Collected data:
>>>
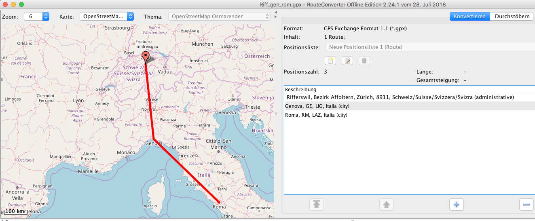535x221 pixels.
Task: Move position to top of list
Action: 316,205
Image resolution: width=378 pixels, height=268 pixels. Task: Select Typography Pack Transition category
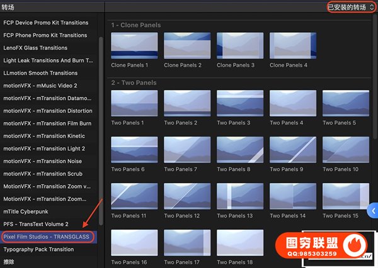click(38, 250)
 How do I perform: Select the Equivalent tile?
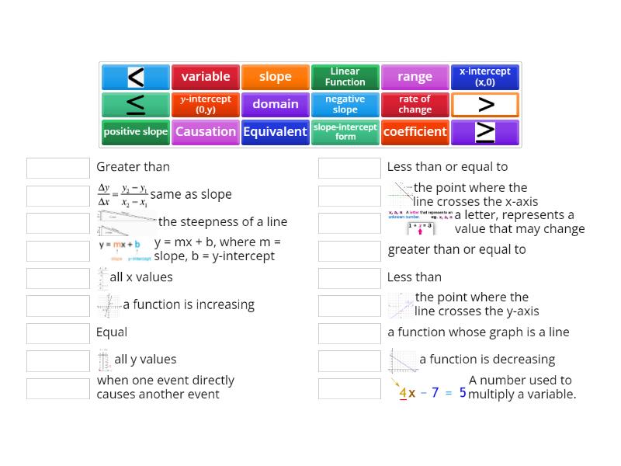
<<<
Set down, word for word, only the lines running from the line with "Image resolution: width=378" through the final line of the entries above, omitting all pictures.

Image resolution: width=378 pixels, height=268 pixels. Task: Select Typography Pack Transition category
click(38, 250)
 How do I perform: Select the Equivalent tile?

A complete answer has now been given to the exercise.